Figure 2. Modes of diverting extrusion basally.

a | During wild-type apical extrusion, the cell that is destined for extrusion (dark beige), as well as its neighbouring cells (light beige), reorient their microtubules to the basolateral interface. Reorientation of microtubules in the cell destined for extrusion is required for apical extrusion and presumably restricts the biologically active lipid sphingosine-1-phosphate (S1P) to the basolateral surface, where it binds to S1P receptor 2 (S1P2) expressed in the neighbouring cells to trigger apical extrusion.

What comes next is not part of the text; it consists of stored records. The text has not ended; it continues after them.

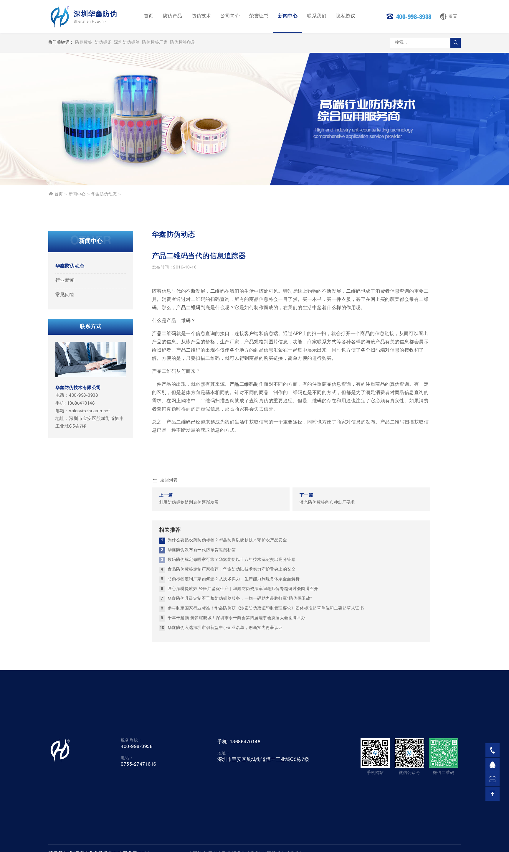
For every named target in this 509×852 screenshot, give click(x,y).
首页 (148, 16)
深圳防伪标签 (127, 43)
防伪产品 (172, 16)
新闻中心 (288, 16)
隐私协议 (345, 16)
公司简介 (230, 16)
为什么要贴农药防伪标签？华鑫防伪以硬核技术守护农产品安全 (227, 540)
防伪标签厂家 (155, 43)
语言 (453, 16)
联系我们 (316, 16)
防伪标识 (103, 43)
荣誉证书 (259, 16)
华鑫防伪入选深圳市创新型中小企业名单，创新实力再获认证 (225, 628)
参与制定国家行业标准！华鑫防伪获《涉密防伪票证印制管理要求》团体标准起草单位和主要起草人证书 (266, 609)
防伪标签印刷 (183, 43)
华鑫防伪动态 (104, 194)
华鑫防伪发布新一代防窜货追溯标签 (202, 550)
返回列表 (168, 480)
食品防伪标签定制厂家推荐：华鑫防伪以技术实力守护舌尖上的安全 (231, 570)
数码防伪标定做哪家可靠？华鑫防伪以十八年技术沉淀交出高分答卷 (231, 560)
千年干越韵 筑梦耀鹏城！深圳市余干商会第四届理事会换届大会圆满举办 (236, 618)
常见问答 (65, 295)
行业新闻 (65, 280)
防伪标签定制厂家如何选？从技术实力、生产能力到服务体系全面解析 (234, 579)
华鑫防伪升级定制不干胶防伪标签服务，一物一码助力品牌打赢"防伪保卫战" (240, 599)
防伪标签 (83, 43)
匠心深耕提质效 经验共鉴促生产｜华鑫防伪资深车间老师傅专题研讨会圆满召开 (243, 589)
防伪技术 (201, 16)
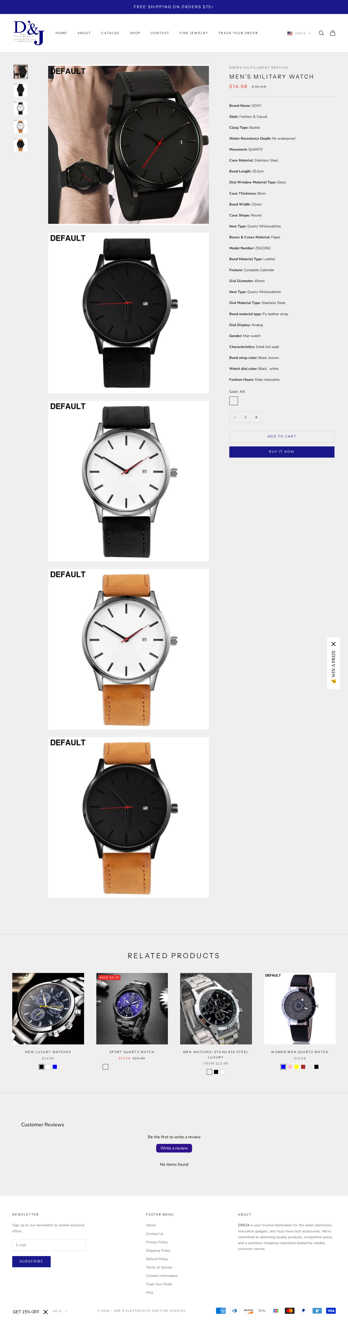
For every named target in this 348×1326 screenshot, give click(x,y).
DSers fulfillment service (258, 67)
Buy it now (282, 451)
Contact (160, 33)
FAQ (149, 1292)
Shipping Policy (158, 1250)
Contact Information (162, 1275)
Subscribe (31, 1261)
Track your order (238, 33)
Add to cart (281, 436)
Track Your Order (159, 1284)
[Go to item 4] (21, 127)
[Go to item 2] (21, 90)
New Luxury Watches (48, 1052)
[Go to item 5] (21, 145)
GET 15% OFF (26, 1312)
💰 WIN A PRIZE (333, 667)
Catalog (110, 33)
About (84, 33)
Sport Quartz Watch (132, 1052)
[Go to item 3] (21, 108)
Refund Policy (157, 1259)
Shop (135, 33)
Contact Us (155, 1233)
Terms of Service (159, 1267)
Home (61, 33)
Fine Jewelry (194, 33)
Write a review (174, 1148)
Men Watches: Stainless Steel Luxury (216, 1054)
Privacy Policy (157, 1242)
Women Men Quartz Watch (300, 1052)
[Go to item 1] (21, 72)
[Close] (46, 1312)
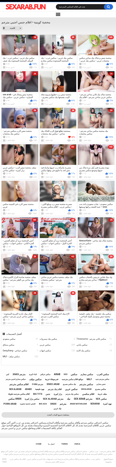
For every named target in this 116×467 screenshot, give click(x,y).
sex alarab (15, 389)
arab (57, 374)
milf (89, 379)
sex (65, 374)
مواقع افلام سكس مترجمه (72, 379)
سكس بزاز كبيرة (32, 399)
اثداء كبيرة (33, 374)
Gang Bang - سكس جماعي (20, 350)
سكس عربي (57, 345)
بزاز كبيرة (58, 394)
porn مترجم (37, 384)
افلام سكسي (88, 394)
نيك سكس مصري (69, 384)
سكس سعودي (20, 339)
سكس (74, 374)
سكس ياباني (94, 345)
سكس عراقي (45, 374)
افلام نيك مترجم (55, 389)
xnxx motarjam (78, 404)
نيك (68, 398)
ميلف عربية (102, 394)
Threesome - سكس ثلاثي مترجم (94, 339)
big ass (43, 404)
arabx (28, 389)
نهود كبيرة (107, 403)
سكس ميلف (35, 379)
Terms (64, 444)
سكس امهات (57, 350)
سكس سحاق (20, 345)
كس (7, 374)
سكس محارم (87, 374)
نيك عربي (57, 408)
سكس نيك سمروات (57, 339)
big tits (37, 394)
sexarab (95, 403)
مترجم (63, 403)
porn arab (9, 403)
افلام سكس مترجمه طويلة (19, 394)
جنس (48, 394)
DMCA (77, 444)
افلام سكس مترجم (19, 384)
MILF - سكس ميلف (20, 356)
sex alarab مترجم (53, 398)
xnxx (53, 403)
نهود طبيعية (39, 389)
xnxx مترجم (19, 374)
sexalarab (86, 389)
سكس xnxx (14, 398)
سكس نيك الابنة (94, 350)
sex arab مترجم (83, 398)
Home (38, 444)
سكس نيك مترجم (72, 394)
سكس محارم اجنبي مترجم (16, 379)
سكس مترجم (86, 384)
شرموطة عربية (51, 379)
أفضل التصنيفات (14, 334)
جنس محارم (101, 384)
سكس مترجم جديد (102, 379)
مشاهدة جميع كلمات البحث (58, 415)
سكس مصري (100, 389)
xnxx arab (53, 384)
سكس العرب (103, 374)
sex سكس (101, 398)
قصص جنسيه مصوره (27, 404)
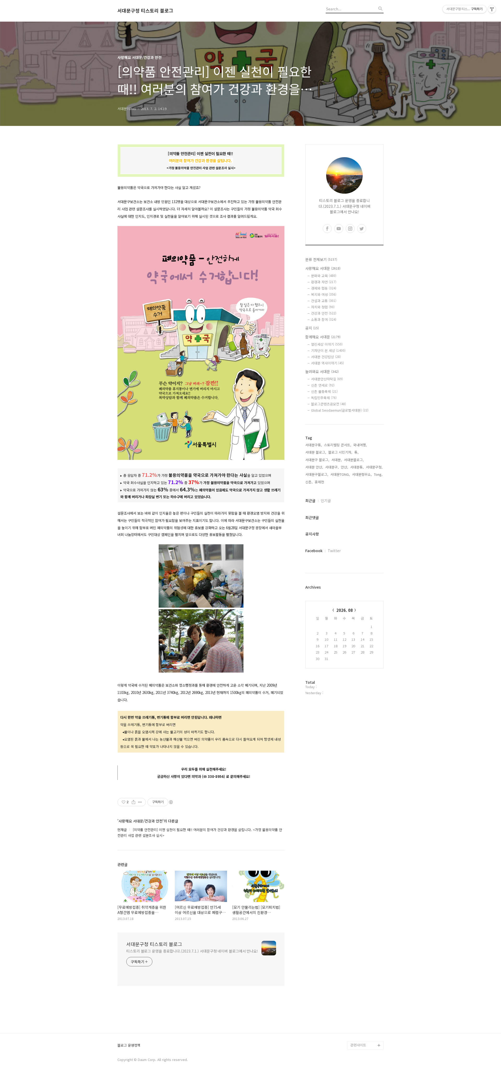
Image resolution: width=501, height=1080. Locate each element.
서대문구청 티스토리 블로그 (145, 11)
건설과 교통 (323, 300)
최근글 (310, 500)
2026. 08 (344, 610)
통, (356, 452)
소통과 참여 (323, 319)
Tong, (378, 474)
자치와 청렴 (323, 306)
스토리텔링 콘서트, (337, 444)
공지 (312, 328)
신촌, (309, 481)
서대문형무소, (362, 474)
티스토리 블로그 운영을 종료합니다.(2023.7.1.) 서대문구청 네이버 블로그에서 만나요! (192, 951)
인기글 (326, 500)
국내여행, (360, 444)
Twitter (334, 550)
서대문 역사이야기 (327, 363)
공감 (354, 978)
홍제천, (320, 481)
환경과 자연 (323, 281)
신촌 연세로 (323, 385)
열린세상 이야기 (327, 344)
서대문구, (332, 467)
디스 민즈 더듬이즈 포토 (366, 1007)
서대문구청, (374, 467)
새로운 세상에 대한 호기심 (366, 1032)
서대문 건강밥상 (326, 356)
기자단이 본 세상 (328, 350)
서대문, (336, 459)
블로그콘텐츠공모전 (328, 403)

Microtubule reorientation in the neighbouring cells might reinforce RHO- mediated actomyosin contraction (arrows) at the basolateral surface. b | Mutations in the tumour suppressor adenomatous polyposis coli (APC) that disrupt microtubule dynamics can function cell-autonomously in the extruding cell to drive extrusion basally. Cell-autonomous apical contraction of cortical actin and myosin (arrows) at apical epithelial cell junctions can extrude the cell basally into the basement membrane. c | Oncogenic KRAS disrupts apical extrusion by downregulating both S1P and S1P2. Autophagy degrades S1P, and both S1P puncta and apical extrusion can be rescued by disrupting autophagy. Without apical extrusion signalling, junctional apical actin and myosin contraction (arrows) results in basal extrusion.